» **Activity**: Report the lines of the data below that contain the string "computer".

Stored data entries
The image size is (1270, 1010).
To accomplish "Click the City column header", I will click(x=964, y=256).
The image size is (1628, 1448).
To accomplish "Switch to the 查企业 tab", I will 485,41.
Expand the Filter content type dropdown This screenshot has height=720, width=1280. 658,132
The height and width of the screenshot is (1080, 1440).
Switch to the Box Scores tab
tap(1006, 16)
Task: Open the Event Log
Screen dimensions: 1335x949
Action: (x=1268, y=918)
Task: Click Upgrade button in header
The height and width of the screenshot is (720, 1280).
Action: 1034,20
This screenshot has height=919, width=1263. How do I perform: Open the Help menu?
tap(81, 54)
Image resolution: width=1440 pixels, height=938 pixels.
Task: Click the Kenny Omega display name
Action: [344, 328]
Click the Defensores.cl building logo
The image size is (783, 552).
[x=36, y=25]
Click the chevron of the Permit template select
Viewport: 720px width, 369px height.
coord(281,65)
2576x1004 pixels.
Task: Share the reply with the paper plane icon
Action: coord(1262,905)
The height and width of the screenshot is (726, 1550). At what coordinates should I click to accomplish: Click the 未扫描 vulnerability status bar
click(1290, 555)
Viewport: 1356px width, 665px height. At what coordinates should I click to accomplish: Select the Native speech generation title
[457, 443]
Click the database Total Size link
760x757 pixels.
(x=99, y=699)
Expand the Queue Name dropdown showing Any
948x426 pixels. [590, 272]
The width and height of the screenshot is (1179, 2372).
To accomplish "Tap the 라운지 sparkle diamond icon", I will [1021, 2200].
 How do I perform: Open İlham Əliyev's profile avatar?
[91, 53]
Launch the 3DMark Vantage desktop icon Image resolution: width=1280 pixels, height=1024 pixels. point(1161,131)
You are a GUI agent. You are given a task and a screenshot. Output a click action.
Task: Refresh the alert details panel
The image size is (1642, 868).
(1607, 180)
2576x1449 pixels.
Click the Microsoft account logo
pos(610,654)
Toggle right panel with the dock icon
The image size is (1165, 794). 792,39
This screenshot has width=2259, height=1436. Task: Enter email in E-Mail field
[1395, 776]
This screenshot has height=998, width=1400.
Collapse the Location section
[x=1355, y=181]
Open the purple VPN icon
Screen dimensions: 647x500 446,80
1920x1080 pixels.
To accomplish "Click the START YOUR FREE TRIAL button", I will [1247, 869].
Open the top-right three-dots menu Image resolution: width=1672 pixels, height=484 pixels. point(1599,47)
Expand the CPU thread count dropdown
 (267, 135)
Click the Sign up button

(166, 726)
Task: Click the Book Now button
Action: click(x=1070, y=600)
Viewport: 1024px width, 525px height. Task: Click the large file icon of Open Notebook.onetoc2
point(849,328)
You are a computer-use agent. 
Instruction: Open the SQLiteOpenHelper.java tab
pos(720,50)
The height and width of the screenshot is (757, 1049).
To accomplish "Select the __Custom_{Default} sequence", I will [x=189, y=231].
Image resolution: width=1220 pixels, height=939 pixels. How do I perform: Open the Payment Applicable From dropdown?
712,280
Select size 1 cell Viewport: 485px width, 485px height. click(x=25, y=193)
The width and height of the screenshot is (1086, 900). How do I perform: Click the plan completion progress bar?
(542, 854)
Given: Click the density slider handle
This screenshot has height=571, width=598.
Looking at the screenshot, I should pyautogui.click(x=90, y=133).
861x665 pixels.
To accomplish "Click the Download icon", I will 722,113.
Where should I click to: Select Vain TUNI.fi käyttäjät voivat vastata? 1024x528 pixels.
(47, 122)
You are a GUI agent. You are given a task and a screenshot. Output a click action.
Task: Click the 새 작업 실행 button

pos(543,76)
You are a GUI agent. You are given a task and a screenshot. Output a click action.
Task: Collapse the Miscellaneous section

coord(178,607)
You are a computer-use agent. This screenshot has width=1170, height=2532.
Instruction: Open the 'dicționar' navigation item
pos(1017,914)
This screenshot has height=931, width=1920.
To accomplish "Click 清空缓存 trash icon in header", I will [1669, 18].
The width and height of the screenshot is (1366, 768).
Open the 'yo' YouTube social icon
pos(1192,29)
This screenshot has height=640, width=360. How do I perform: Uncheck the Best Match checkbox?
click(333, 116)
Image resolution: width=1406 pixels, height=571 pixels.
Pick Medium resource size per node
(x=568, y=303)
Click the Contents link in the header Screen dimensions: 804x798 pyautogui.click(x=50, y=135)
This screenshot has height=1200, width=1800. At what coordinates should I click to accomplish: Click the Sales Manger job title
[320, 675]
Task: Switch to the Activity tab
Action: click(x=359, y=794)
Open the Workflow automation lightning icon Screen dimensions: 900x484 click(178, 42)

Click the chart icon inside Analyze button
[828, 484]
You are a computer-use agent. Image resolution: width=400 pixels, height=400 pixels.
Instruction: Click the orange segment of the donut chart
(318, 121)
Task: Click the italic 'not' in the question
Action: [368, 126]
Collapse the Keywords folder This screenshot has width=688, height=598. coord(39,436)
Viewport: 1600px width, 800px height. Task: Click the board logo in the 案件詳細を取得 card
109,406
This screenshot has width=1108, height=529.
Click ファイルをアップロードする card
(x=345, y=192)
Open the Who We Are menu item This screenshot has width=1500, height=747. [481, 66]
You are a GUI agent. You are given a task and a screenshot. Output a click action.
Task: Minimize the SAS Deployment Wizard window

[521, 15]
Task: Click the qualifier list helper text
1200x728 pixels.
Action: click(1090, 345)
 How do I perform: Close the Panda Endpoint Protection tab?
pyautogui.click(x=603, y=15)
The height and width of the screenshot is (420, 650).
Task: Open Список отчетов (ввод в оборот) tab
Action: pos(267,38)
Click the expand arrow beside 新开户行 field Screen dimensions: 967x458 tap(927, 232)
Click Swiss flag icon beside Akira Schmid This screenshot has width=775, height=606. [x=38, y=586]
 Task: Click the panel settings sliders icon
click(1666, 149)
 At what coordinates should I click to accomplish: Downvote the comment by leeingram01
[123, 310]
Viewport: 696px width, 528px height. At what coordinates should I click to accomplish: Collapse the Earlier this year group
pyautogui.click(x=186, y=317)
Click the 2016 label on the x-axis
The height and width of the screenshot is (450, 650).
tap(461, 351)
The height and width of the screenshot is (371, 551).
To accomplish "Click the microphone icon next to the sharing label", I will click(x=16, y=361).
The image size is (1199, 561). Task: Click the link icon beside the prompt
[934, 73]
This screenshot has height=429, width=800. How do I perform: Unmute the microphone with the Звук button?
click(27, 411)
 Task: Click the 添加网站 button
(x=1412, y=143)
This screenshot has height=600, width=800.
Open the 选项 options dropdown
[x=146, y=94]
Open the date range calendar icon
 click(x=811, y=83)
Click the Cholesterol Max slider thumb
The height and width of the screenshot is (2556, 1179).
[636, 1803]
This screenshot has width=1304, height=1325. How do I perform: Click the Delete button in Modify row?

» **Problem solution**:
You are a computer-use agent. 
You are a computer-use agent. This screenshot has width=1170, height=2532.
You are a computer-use agent. Image resolution: width=400 pixels, height=400 pixels.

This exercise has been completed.